There has long been talk about the future of NRP. In May, the Council approved a work plan that included addressing options for NRP after 2009, as part of City Hall’s goal to improve community engagement. However, approximately $17 million in Phase II funding will not be distributed until after 2009 and dozens of Phase II action plans have yet to be approved for funding, according to a city document.

NRP was created after a task force in 1988 recommended a 20-year neighborhood revitalization plan. In 1990, the state Legislature authorized the city to establish NRP. In 2009, the city’s financial obligation to NRP ends, raising the question of what should happen to NRP from that point on.

According to the report, the work group agreed that the city should provide approximately $2 million annually in administrative funding to neighborhood groups. The city should also provide up to $1 million annually for Community Participation Division staffing to support NRP activities after 2009. It would be a new division within the City Coordinator’s office and would include city community participation staff and NRP staff.

It also agreed on creating a Neighborhood Investment Fund (NIF), which would be allocated by neighborhoods to address priorities. This money would be approved by the city and a new Community Participation Governance Board (CPGB) — made up of representatives elected by neighborhood groups, and appointed by the Council, mayor and other members. It would also be allocated through a request for proposal process for specific projects. The CPGB would make the grant awards.

There were questions at the Dec. 20 meeting about where the discretionary funding would come from. An internal city work group is expected to look further into funding sources and legislative strategies and deliver a report after the first quarter in of the year.

Miller said he was pleased with Work Group’s process overall.  

"I think the process was a good discussion format," he said.

The group was able to evaluate where there was common ground among the stakeholders and where there wasn’t, he said.
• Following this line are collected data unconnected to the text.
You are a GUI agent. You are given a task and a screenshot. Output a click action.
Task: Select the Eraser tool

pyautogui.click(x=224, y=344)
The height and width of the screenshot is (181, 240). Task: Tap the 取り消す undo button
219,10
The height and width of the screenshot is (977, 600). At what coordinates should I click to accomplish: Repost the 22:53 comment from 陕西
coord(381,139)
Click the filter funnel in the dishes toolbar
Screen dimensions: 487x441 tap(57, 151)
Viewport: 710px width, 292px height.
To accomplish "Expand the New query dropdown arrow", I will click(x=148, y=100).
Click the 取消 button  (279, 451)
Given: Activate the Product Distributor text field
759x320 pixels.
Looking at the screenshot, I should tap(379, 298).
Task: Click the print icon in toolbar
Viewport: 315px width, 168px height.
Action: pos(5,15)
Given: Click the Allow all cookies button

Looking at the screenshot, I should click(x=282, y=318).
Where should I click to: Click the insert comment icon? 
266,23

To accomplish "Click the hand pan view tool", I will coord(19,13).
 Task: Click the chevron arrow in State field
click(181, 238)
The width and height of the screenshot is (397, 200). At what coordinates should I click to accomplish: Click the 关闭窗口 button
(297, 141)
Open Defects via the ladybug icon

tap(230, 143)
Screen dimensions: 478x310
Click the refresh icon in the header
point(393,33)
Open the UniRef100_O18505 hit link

He disagreed with a majority of the group on two points: governance of NRP and the amount of discretionary funding for the program, he said. The report did not include how much money there would be for the NIF. Funding would partly depend on the state Legislature and other government entities, according to the report.

Staff will distribute the report to neighborhood groups and others in January 2008 and input on it will be collected during the first quarter of the year. The report can be found online at

Brady Gervais can be reached at [email protected] or 436-4373.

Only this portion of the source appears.